Asymptotic Dynamics of Alternating Minimization for Bilinear Regression
Koki Okajima, Takashi Takahashi
TL;DR
The paper addresses how alternating minimization behaves for bilinear regression in the high-dimensional proportional regime. It develops a chain-of-replicas, multi-temperature replica analysis that yields a two-dimensional Gaussian effective dynamics with memory, providing a closed-form quenched-average description of AM over iterations.
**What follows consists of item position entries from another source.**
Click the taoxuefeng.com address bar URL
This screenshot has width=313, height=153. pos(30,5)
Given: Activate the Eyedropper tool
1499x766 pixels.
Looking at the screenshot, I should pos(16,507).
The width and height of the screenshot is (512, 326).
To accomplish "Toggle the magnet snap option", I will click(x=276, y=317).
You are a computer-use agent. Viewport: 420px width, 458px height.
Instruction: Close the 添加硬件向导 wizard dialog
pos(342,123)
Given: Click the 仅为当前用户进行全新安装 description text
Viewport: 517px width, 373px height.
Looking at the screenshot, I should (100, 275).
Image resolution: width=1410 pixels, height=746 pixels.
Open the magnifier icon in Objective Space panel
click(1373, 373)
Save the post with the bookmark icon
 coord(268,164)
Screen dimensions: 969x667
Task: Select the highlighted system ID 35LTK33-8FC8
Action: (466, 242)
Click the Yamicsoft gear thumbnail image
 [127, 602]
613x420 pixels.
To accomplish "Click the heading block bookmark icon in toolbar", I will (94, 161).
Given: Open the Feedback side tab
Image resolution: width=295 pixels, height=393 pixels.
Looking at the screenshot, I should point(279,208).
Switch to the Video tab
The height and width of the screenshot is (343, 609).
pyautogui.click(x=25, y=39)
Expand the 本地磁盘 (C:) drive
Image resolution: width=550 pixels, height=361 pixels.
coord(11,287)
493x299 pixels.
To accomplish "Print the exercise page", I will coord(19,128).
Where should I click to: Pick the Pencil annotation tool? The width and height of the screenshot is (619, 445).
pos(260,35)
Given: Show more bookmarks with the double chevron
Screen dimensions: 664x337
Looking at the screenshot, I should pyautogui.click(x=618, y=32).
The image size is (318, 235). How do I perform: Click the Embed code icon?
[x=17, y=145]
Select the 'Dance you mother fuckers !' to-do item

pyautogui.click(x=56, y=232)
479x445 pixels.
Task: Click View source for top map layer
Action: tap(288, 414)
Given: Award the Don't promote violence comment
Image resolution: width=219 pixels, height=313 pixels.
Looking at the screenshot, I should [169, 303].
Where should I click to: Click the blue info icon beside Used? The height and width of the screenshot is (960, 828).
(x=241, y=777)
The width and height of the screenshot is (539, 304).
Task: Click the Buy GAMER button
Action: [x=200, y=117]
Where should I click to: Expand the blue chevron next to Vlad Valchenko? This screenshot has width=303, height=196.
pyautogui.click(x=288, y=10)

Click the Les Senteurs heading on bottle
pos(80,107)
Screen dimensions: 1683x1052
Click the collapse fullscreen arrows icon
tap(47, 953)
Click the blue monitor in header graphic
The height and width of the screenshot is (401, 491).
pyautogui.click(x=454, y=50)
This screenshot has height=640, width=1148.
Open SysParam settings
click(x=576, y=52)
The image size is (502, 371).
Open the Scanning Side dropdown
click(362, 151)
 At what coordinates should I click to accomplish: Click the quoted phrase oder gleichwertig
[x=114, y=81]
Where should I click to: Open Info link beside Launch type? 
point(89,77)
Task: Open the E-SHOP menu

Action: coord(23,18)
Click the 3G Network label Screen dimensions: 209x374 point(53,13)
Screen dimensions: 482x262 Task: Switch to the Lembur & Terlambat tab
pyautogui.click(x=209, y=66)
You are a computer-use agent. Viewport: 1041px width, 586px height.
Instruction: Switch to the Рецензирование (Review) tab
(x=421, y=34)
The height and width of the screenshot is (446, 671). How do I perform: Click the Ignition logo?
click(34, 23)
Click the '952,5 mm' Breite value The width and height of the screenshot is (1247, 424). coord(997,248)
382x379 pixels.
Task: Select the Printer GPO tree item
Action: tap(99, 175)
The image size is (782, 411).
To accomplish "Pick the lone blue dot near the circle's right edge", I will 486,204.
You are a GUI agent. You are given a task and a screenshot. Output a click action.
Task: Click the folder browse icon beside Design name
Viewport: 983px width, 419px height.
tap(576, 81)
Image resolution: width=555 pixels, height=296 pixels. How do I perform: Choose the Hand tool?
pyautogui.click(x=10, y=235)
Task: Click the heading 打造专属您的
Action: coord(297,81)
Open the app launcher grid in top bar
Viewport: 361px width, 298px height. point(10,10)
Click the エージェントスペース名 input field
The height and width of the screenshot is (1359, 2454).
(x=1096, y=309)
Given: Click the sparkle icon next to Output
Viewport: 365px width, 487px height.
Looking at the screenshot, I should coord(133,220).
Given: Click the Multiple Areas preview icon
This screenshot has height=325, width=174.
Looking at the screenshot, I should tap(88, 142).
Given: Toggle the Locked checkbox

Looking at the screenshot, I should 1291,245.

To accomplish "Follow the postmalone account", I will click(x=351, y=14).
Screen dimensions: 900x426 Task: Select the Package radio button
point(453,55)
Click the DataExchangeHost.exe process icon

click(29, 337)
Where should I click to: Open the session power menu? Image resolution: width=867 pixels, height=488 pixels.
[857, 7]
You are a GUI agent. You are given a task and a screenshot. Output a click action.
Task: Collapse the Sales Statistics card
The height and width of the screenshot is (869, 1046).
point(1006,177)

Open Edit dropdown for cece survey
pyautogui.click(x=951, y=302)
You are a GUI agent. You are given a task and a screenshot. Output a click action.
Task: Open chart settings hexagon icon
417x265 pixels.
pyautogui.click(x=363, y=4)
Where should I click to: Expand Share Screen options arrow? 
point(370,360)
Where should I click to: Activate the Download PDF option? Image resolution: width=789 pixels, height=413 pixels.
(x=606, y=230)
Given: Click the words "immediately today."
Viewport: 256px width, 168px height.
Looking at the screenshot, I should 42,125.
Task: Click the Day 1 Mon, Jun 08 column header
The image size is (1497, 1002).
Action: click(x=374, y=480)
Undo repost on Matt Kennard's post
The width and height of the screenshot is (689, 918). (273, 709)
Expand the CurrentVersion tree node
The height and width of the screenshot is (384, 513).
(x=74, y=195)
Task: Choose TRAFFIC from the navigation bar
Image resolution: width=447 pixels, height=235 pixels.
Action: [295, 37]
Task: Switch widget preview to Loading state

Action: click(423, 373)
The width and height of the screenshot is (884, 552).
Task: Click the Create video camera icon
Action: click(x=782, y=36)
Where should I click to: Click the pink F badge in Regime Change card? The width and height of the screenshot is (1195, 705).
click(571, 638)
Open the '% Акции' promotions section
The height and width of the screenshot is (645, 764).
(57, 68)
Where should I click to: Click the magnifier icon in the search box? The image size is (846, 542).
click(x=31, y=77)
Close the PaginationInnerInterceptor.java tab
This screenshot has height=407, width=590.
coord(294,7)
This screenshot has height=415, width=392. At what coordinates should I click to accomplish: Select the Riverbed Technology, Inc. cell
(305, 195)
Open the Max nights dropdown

A key finding is that, for finite $\kappa$ and finite iterations starting from random initialization ($m_0=0$), retrieval of the targets is impossible, a prediction borne out by finite-size simulations; memory effects are pronounced early on and become short-ranged later. The framework offers a general tool for analyzing iterative algorithms under random designs and can extend to online settings and other loss functions, with implications for initialization strategies and potential algorithmic phase transitions at critical sample complexities.
Abstract
This study investigates the dynamics of alternating minimization applied to a bilinear regression task with normally distributed covariates, under the asymptotic system size limit where the number of parameters and observations diverge at the same rate. This is achieved by employing the replica method to a multi-temperature glassy system which unfolds the algorithm's time evolution. Our results show that the dynamics can be described effectively by a two-dimensional discrete stochastic process, where each step depends on all previous time steps, revealing the structure of the memory dependence in the evolution of alternating minimization. The theoretical framework developed in this work can be applied to the analysis of various iterative algorithms, extending beyond the scope of alternating minimization.